E-commerce fulfillment. You’ve been there. Consumers want what you’re selling, and they want it now. Study after study shows if you can’t deliver, your customers and their money go elsewhere and you never see them again.
“38% of shoppers say they will never shop
with a retailer again if they had a poor delivery
(a.k.a. ecommerce fulfillment) experience.”
So how do you meet their expectations without tying yourself and your business into a pretzel? Learn from the largest online shippers in the country.
Amazon.com started with founder and owner Jeff Bezos and his family and friends personally hand packing and shipping every item from their garage. Does that sound familiar? They obviously don’t do that anymore. Neither does any business who plans to stay in business or scale their business. That’s a fact. Consider this:
- After all the work you do to get buyers to the checkout cart, did you know that a Baymard Institute study found that 61% of shoppers will abandon their cart if shipping, taxes, and other fees are too high?
- 56% of shoppers said that being presented with unexpected costs is the reason they leave without completing their purchase.
- Forget the holiday panic around Christmas deliveries. More than 53% of shoppers say that delivery speed any time of year is the most important consideration. More than half of those shoppers canceled their orders when delivery times were too long.
- 38% of shoppers say they will never shop with a retailer again if they had a poor delivery experience.
- At least 25% of shoppers have canceled an order because of slow delivery speeds.
If you’re a small business who ships large volumes of products of any size, you need to learn the secrets of ecommerce shipping if you want to become and remain profitable. The biggest secret to success is controlling your shipping costs:
Shipping Costs Can Make or Break Your Business
“Shipping costs” is a catch-all term for a variety of costs associated with getting a product to a customer. It can include returns, damaged or lost items, packaging, tracking costs, and insurance. By streamlining, organizing, and systematizing your shipping costs and process you can cut your costs in half.
- Consider prepaid shipping. If you’re a large volume shipper, you can cut your FedEx and UPS costs by up to 20% with prepaid shipping. Buy a quantity of shipping labels upfront. When you’re ready to ship your package, affix the prepaid label to the box and ship. If you send out the same weight packages on a regular basis and know your shipping cost in advance, this is a great option. Plus, you save hours on time and labor on estimating, printing, and weighing packages.
- Buy insurance from a third party. UPS and USPS charge about 80 cents to $1 for every $100 of coverage you buy. What most shippers don’t realize is you don’t have to buy their insurance even if you ship through them. Third-party companies like Shipsurance, Parcel Insurance Plan and U-PIC Shipping charge .45 cents or less per $100 value and can save you up to 90% on shipping insurance costs.

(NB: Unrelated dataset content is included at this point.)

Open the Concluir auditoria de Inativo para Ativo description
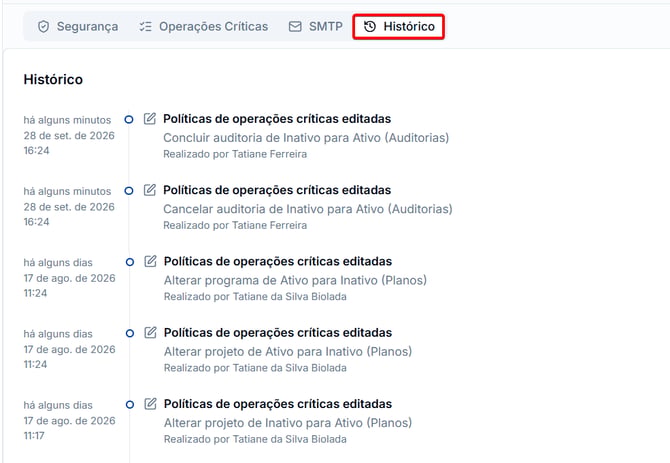 [306, 138]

- Communicate costs. Go out of your way to explain your shipping, return, and damaged items costs to customers. There’s nothing shoppers hate more than paying shipping costs unless it’s paying higher shipping costs than they anticipated. Offer several options and shipping prices, so your customers feel like they have a choice and are more in control of costs.
- Use a third Party Shipper (fulfillment center). Are you really saving money by shipping everything yourself? Using a third party shipper a.k.a. fulfillment center actually saves you money. A fulfillment center is a business where you as a merchant can store your packages and rely on that company, like eworldfulfillment.com for instance, to pick, pack, ship, and provide customer service for your products. It’s what made Amazon the monster business it is today. Letting a company like EWorld Fulfillment do your heavy lifting and shipping for you can save you money.
- Should you pack everything at once, or as orders come into your business? Time your existing process for at least a week-to-30-days to see how much time it takes, then decide.
- Standardize your boxes and padded wrappers. Don’t try to have a box for every product. Have boxes or padded envelopes that will accommodate a variety of items.
- Hire part-time workers. Use students or interns to come in for an hour or two a day to pack your orders for you, freeing you to focus on the business itself.
If you’re feeling overwhelmed by the stress of fulfilling your orders it might be time to consider a third party shipper, or organizing your shipping department – even if it is your garage or spare bedroom!